Fecha Publicación: 11-11-2022
A más de 260 días desde el inicio de la invasión rusa a Ucrania, las perspectivas de llegar a un acuerdo que le ponga fin lucen distantes. Entablar conversaciones de paz requiere no sólo voluntad política de las partes, sino de un timing que favorezca al agresor. No es el caso para Putin. En aras de quebrar la voluntad occidental de continuar apoyando a Kiev, Rusia incrementa su paquete de coacción para que el adversario no aproveche sus debilidades.
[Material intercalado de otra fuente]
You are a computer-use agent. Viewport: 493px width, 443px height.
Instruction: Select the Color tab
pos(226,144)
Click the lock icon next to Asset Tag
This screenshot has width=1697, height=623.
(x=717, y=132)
Antes de negociar, Putin necesita romper con el momentum dorado de la contraofensiva ucraniana que le ha valido la recuperación de ciudades y localidades equivalentes a 6 mil km2 aproximados. Incluso, tras el ataque al puente de Kerch, el apoyo militar de Occidente a Ucrania se reforzó con más de 50 países sustentando esta promesa. Escalar el conflicto es entonces la apuesta geopolítica más certera aunado a la proyección de una amenaza nuclear creíble.
Entre más palmaria se exhiba esta amenaza, más incentivos para que Occidente se siente a negociar y convenir. La bomba sucia juega un rol estelar entonces. Las acusaciones del Kremlin de que Ucrania use esta arma podría ser una señal del intento de Moscú de pretextar la nuclearización del conflicto. No para asegurar la destrucción mutua asegurada que confiere el poder de las armas nucleares, sino para utilizar una bomba táctica menos letal y mucho más realista de ser utilizada, el disuasivo recreado para generar una percepción de factibilidad.
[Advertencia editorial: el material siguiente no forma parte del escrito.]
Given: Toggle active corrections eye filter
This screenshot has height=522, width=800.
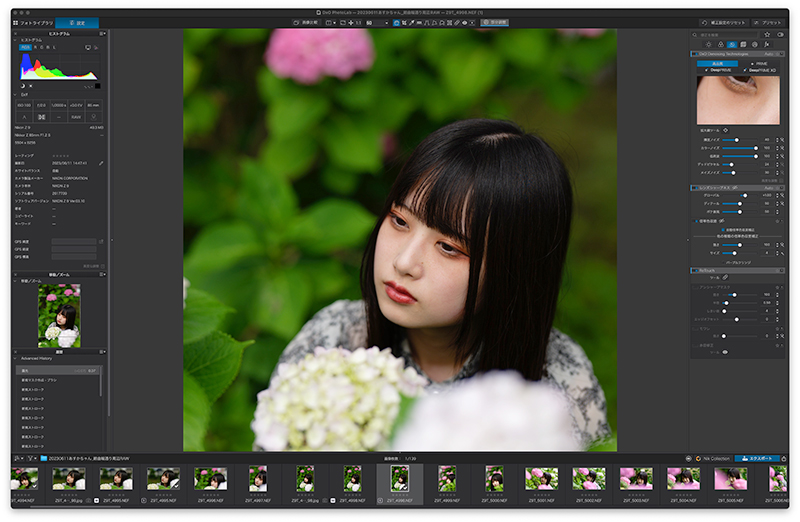Looking at the screenshot, I should click(781, 35).
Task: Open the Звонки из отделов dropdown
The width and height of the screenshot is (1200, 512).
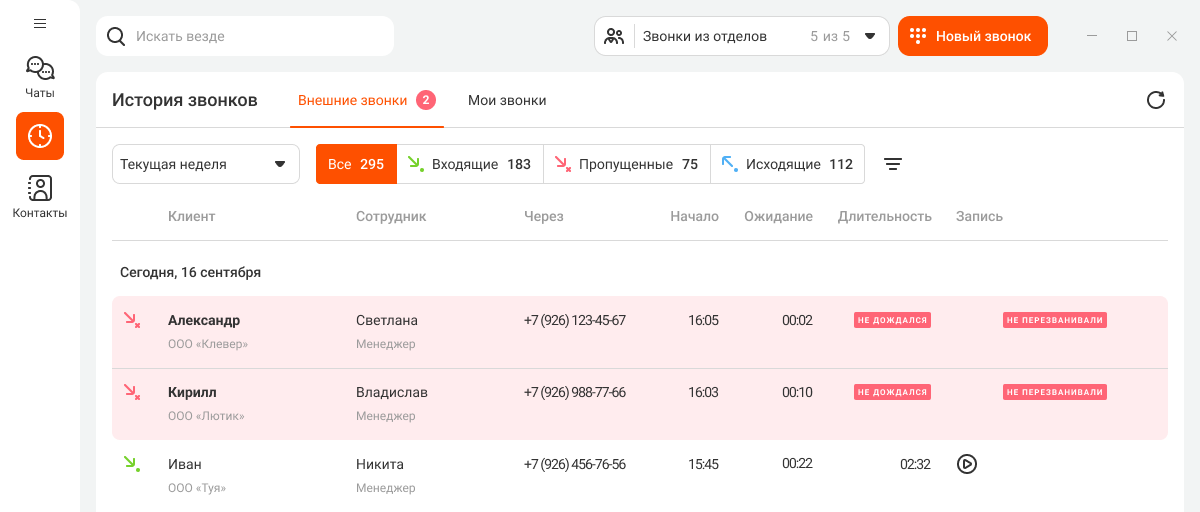Action: (x=741, y=36)
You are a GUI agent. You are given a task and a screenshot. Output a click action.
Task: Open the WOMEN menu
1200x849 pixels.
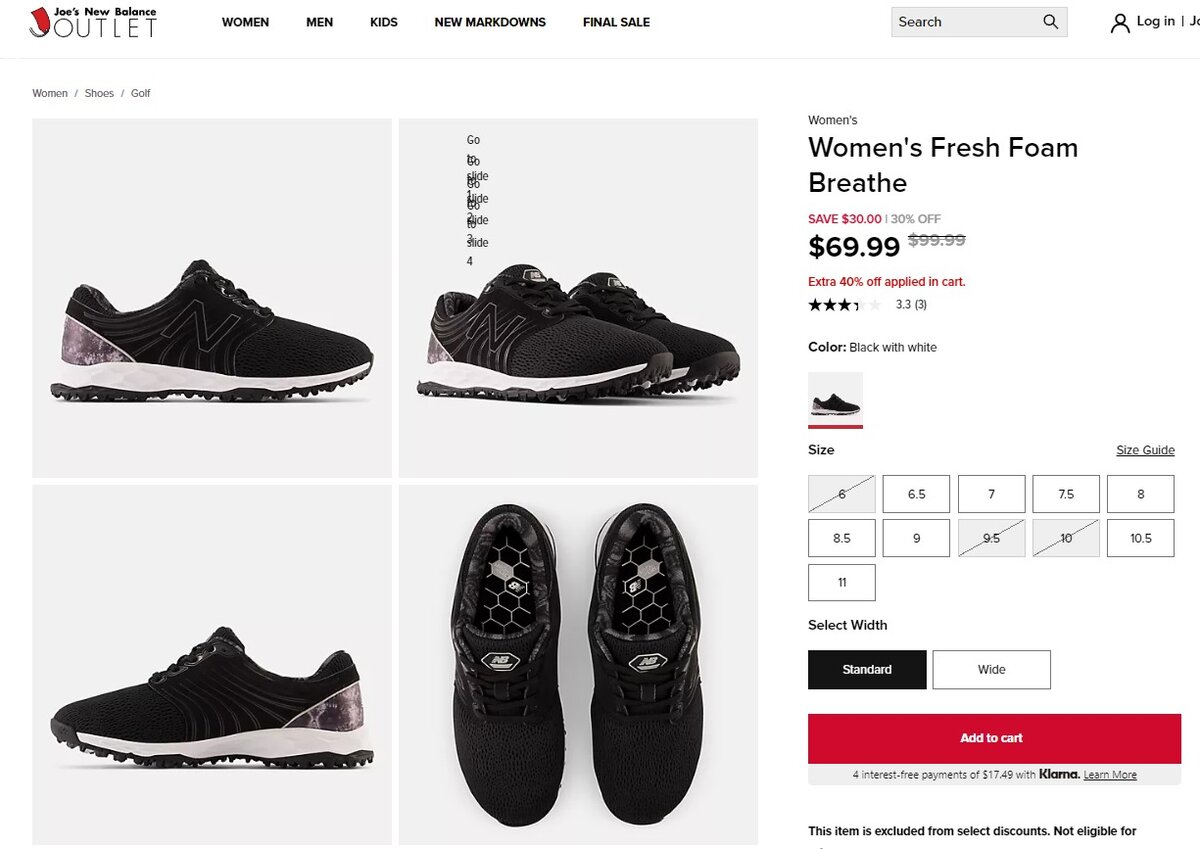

Destaca que Polonia esté dispuesta en albergar armamento nuclear de la OTAN bajo el programa Nuclear Sharing, que permite poner ojivas a disposición de Estados miembros de la alianza que no cuentan con armas nucleares propias. Bajo esta misma lógica operan los ataques con drones provistos por Irán a infraestructura estratégica y sensible de Ucrania, dejando a miles de hogares sin electricidad y agua de cara a un invierno que promete ser más crudo y despiadado.
Aunado a las operaciones cibernéticas contra Occidente, la apuesta de Putin se recrudece al desdoblar una vertiente más de la guerra híbrida: la inseguridad alimentaria, con el vencimiento del acuerdo para la libre exportación de granos desde Ucrania el próximo 19 de noviembre. ¿Habrá renovación del Kremlin?
Mientras tanto la guerra en el terreno informativo muta. Putin trasciende su narrativa para colocar la guerra en otra dimensión: la batalla existencial entre Rusia y Occidente y la extrapolarización del discurso esbozando el conflicto en una especie de guerra santa. De esta manera, se encarece la factura de la mediación, buscando ganar tiempo que compense las pérdidas rusas en el frente de combate.
En un momento en que China se aleja de la posición beligerante de Putin y que la guerra se maximiza, la diplomacia debe robustecer su posicionamiento. Construir incentivos para que Moscú acredite pistas de salida. Un alivio sería la creación del centro de distribución de gas más grande de Europa, que le permitirá a Bruselas comprar gas ruso a través de Turquía, una idea planteada en la Cumbre de Astana el mes pasado.
Esta propuesta ha maravillado a Erdogan, quién ha jugado con pericia para no sumarse a las sanciones de Rusia y mantener su compromiso con la OTAN. Un mensaje para que otros competidores como Chipre, Egipto e Israel nublen sus intenciones de exportar gas. Este ofrecimiento es un escalón para construir cimientos de diálogo, la estrella que le permite a Erdogan exhibir un lucimiento mayor de cara al cumplimiento de los 100 años de la república turca en 2023.
*La autora es coordinadora de la Unidad de Estudio y Reflexión “La Guerra Rusia – Ucrania” del COMEXI.